◆ Study text:
##############################
One of their arch nemeses was Apocalypse.
Apocalypse eventually kidnapped Cyclops' infant son, Nathan Cristopher Summers, and infected him with a virus that could not be treated in the present time. The only way save the child's life was to send him thousands of years into the future, where the technology was available to treat the virus. A clan of women rebels from the future, known as the Askani, sent a representative named Jen to the present time in order to bring Nathan Christopher to the future.
Shortly after this, in 1991, X-Factor and the X-Men teamed up to fight one of the X-Men's oldest foes, the telepathic Shadow King. After the draining battle, X-Factor, who were also Professor Charles Xavier's original X-Men decided to move back to his school/mansion where they had all been taught to control their superhuman abilities.
This left the X-Factor comic book without a team to showcase. Rather than end the successful series, Marvel decided to recreate X-Factor with new members, most of whom were already friends or accquaintance of the X-Men or Professor Xavier.
##############################
◆ Given records:
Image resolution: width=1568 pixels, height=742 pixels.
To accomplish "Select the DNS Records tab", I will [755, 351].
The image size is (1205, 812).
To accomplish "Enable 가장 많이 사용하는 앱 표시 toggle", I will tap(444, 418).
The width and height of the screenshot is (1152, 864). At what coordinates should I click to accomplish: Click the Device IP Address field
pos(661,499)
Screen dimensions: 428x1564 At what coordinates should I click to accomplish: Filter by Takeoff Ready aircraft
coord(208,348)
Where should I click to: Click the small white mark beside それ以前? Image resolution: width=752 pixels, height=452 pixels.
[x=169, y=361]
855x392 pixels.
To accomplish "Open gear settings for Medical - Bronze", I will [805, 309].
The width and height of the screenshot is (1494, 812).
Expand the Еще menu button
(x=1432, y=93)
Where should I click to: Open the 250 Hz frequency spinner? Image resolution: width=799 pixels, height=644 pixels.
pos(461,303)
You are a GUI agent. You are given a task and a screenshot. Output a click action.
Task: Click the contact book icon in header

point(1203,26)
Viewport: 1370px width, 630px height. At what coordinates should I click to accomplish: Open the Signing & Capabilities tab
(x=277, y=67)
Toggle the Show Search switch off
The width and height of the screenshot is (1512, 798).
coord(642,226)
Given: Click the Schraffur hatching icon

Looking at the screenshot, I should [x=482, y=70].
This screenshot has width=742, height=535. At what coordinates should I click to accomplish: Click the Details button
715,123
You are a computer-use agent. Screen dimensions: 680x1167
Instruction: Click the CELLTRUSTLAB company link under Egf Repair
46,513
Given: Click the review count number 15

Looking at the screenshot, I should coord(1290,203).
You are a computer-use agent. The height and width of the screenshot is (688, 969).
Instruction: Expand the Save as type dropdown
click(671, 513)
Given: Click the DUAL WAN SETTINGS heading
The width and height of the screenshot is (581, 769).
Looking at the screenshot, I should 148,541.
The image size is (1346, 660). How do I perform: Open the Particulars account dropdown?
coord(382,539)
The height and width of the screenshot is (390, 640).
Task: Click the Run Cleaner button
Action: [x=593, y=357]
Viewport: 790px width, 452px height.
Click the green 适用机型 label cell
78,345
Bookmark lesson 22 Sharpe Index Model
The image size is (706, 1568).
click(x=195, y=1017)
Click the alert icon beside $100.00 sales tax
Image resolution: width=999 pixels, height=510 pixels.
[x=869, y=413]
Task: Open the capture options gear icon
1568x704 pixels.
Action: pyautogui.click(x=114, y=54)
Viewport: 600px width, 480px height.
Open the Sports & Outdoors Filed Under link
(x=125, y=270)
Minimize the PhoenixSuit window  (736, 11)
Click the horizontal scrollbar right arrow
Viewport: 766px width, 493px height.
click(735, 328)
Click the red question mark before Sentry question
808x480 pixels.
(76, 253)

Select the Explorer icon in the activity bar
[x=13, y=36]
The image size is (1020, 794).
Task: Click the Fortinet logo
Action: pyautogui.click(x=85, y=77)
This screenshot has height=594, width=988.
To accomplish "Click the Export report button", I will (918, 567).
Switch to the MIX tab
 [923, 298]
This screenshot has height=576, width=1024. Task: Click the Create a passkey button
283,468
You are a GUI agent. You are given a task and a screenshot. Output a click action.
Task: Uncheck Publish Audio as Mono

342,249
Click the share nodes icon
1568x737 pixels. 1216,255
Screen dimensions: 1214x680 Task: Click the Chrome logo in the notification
##############################
◆ Instructions to follow:
Please extend the passage on the history of the X-Factor comic, picking up right after its final sentence.

◆ Output of the task:
The new team consisted of Havok, Polaris, Strong Guy, Wolfsbane, Multiple Man, and Quicksilver. The new team functioned under the auspices of the federal government, as a group of mutant "police officers" that The Pentagon could call on to battle other superhuman beings. Dr. Valerie Cooper, a regular human without any abilities, functioned as the liaison between X-Factor and the government and was technically the "leader" of the team.
Shortly, relations between Cooper and Havok, the team's field leader, began to sour, due to suspicions that Cooper had some anti-mutant biases. This hostility culminated when X-Factor discovered that Cooper betrayed them to a corporation that was affiliated with anti-mutant senator, Robert Kelly, and was funding the creation of mutant-hunting robots, called Sentinels.
X-Factor broke ties with Cooper and the mutant X-Man known only as Forge (comics), who has the power of invention, took over as liaison between X-Factor and the U.S. government. Quicksilver, whose marriage to the Inhuman, Crystal, was deteriorating, decided to quit X-Factor and join the Avengers, in hopes of bettering his relationship with Crystal and their young daughter, Luna, both of whom lived in the Avengers' mansion in Manhattan.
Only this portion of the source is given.